Originally Posted by
big sky brad
In the late 50s Joey did a job for Joseph Profaci, one of the heads of the Five Families, the crime families that controlled the mafia in New York.
The Profaci crime family was organized in 1928, the last of the Five Families to be organized.
And Joey's cut for the job was supposed to be $100,000 dollars, but Profaci stiffed him.
So, Joey went after Profaci, but Profaci acted first.
He had a soldier, John Scimone, join the Gallo gang as a spy and Scimone set up the murder of Joseph "Joe Jelly" Gioelli, who was one of Gallo's top enforcers and biggest hitters.
Profaci gunmen kidnapped Gioelli and took him out on Sheepshead Bay in Brooklyn in a fishing boat.
Once on the water, Gioelli was shot and dismembered.
His clothing was stuffed with dead fish and thrown in front of an auto shop frequented by the Gallo gang.

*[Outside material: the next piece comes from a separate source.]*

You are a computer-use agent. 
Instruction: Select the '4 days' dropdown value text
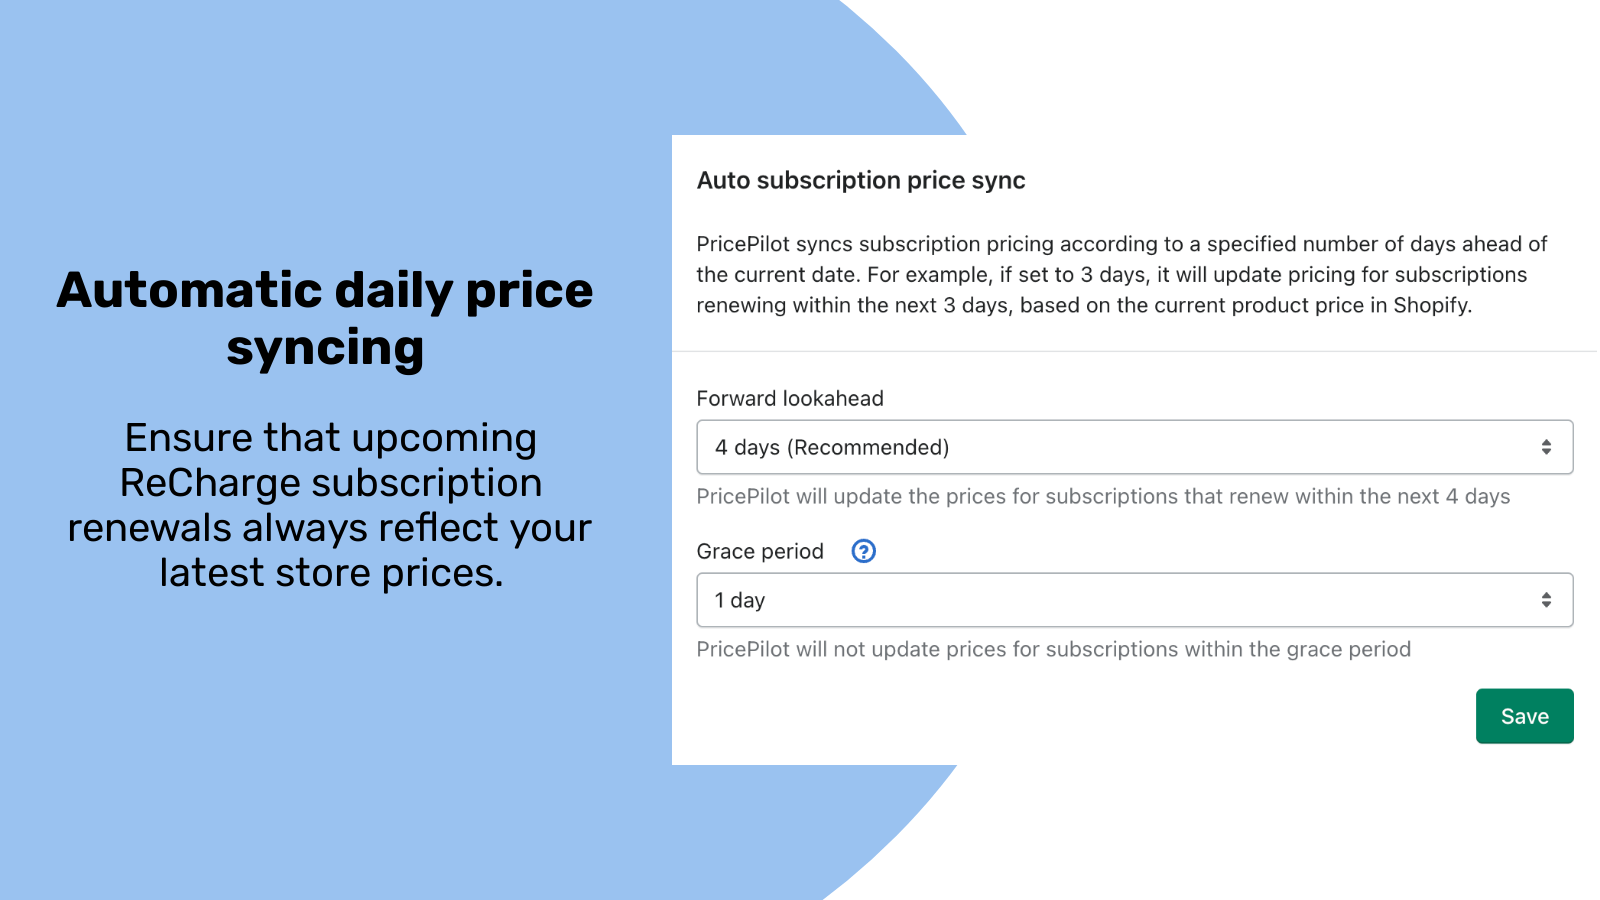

This was the impetus for the "he sleeps with the fishes" scene in the movie, The Godfather, part I.
Profaci also tried to have Larry killed by luring him to a meeting at the Sahara Lounge, a Brooklyn supper club, where he would be strangled with a garrote, but a police officer just happened to walk into the club during the attempt to strangle Larry and interrupted the murder.

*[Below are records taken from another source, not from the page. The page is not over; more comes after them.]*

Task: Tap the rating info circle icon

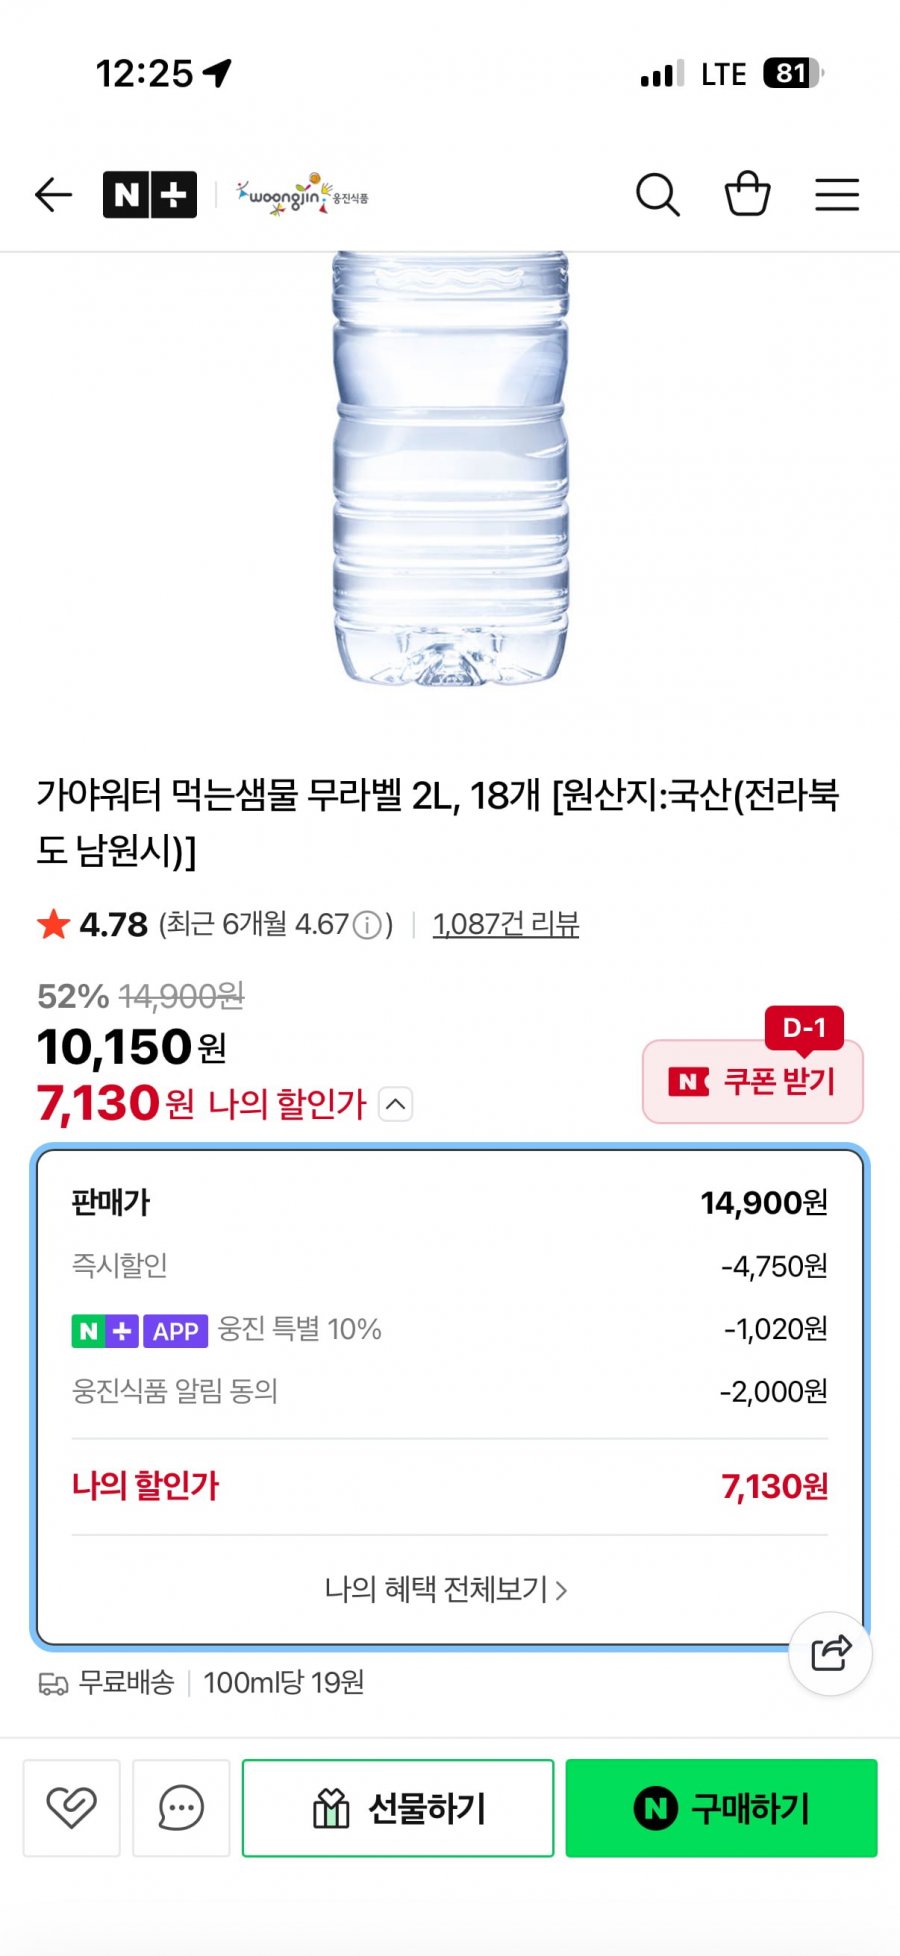Action: point(368,925)
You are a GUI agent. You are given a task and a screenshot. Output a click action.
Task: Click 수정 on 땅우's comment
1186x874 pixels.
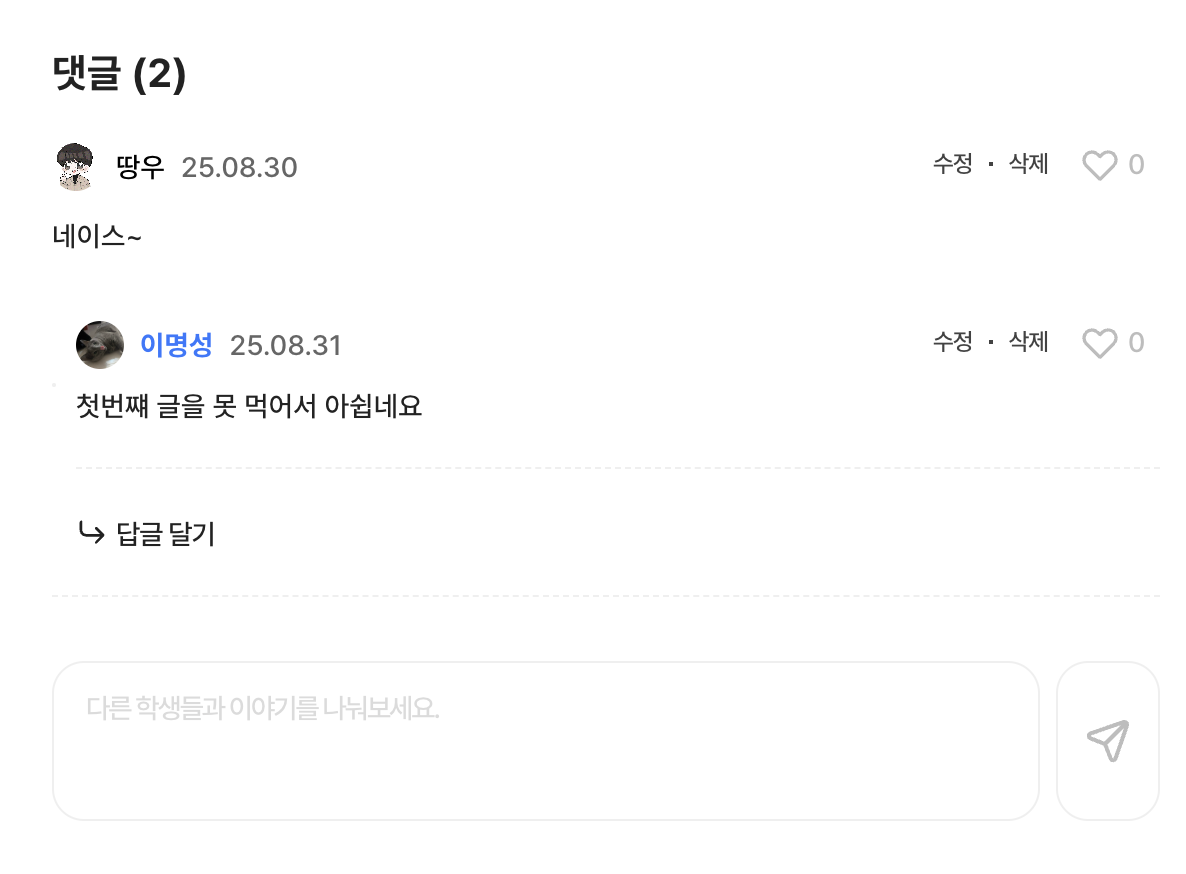pos(952,165)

That scene was later recreated in the movie The Godfather, Part II.
Larry bore a horrible around his neck for the rest of his life as a result of being nearly strangled to death.

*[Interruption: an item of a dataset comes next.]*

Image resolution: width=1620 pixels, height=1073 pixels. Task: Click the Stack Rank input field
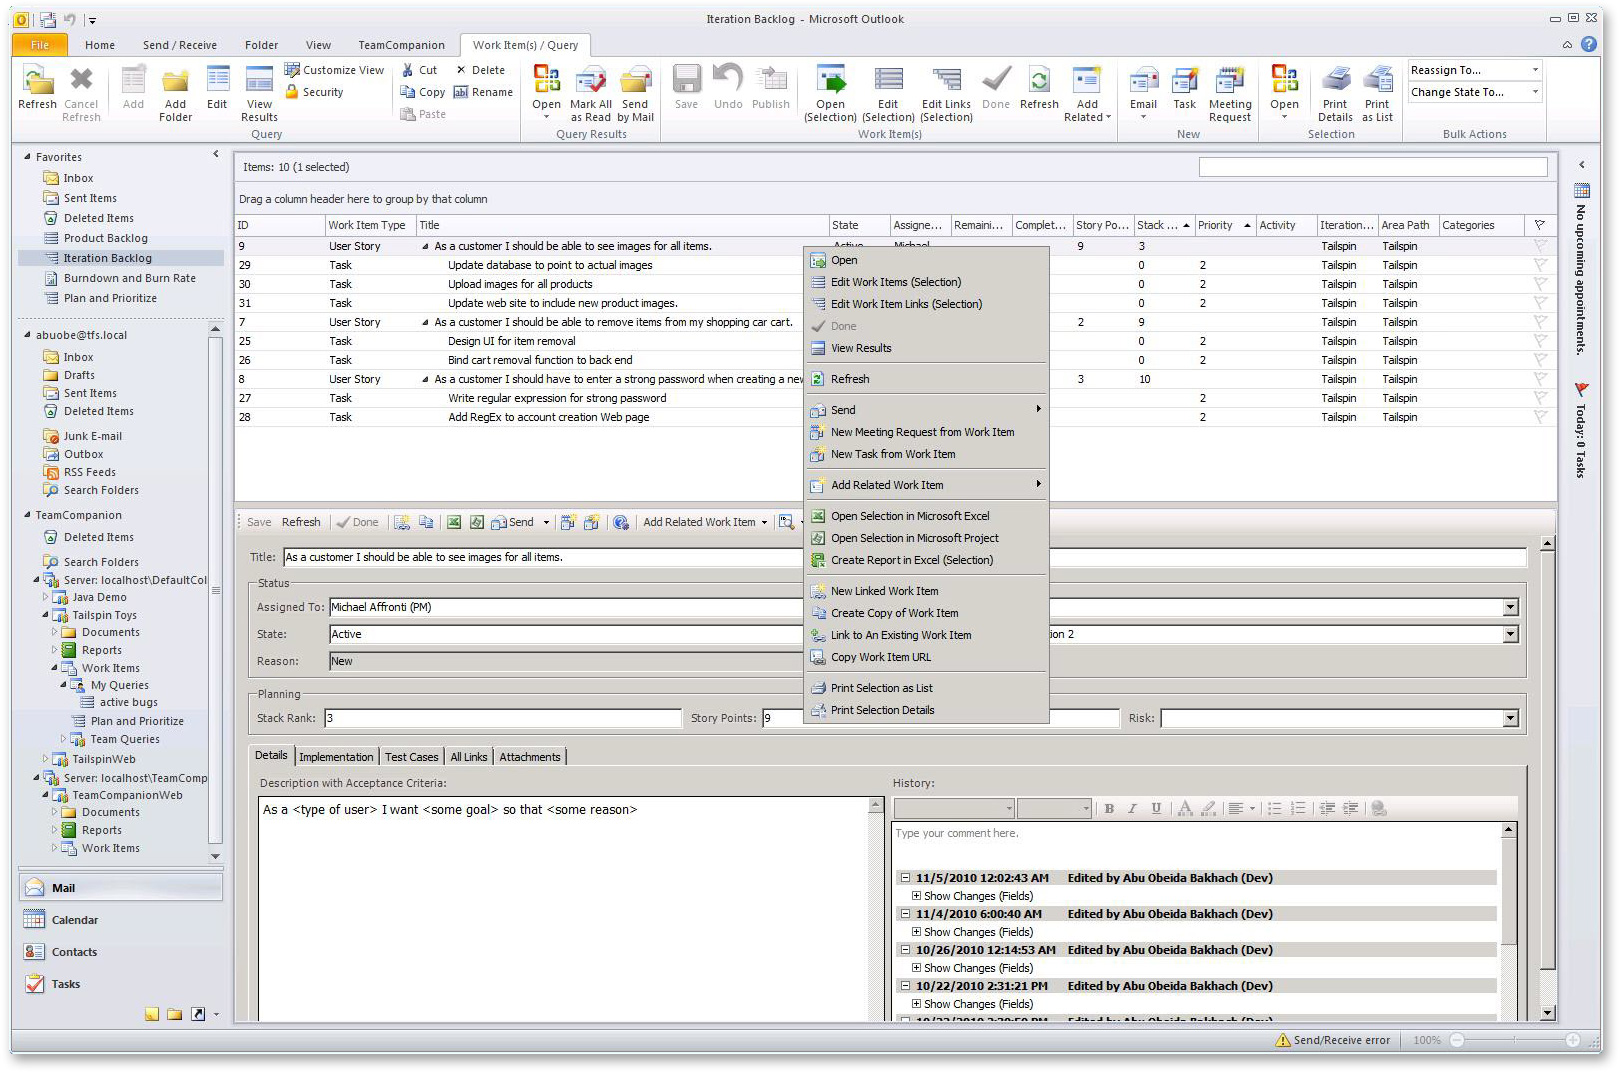pos(502,718)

Joey wound up going to the can for 10 years in 1961 for extortion when a restaurant owner told the feds that Joey was trying to put the squeeze on him for some spending dough. With Profaci's men trying to kill Joey every chance they could get, Joey had a hard time making any money running his old rackets. So, Joey tried to raise some quick cash by squeezing some of the profits out of the pockets of a popular restaurant owner located in Brooklyn. Joey had already threatened the restaurant owner in a previous meeting, but the owner took his threat personally as he was Italian himself, and he didn't think he should have to give in to Joey's demands.
So the feds told the restaurant owner to set up another meeting with Joey. Then when the owner told Joey that he would need some time to think about giving him some money, Joey replied, "sure, take the next 3 months recuperating in the hospital to think about it on me" and the feds got Joey's threat on tape of him telling the owner that.
After Joey got out of the big house, he went right back to business. Profaci was dead by then, but Joey still wanted his cut of the deal he had made with Profaci, $100,000 dollars. Profaci's crime family had become the Columbo crime family by the time Joey got out of prison. So, Joey went after Joeseph Columbo, the head of the family.
Columbo was a little nutty. He started an Italian anti-defamation league and ran it himself. The other heads of the crime families didn't like the publicity yet Columbo thrived on it, complaining about how the Godfather movie, which had been released that year, made all Italians look bad. Joey hired a photographer named Jerome Johnson to go to one of Columbo's rallys and kill Columbo. Johnson shot Columbo 3 times in board daylight at the rally and was quickly gunned down by Columbo's body guards. But, even though there was no obvious link to Gallo, he was the one most people, even the police said had orchestrated the hit on Columbo. So the word was put on the street, and before the end of April 1972, Gallo was shot dead.
Eating at a restaurant at 3 AM in the morning, celebrating his 43rd birthday.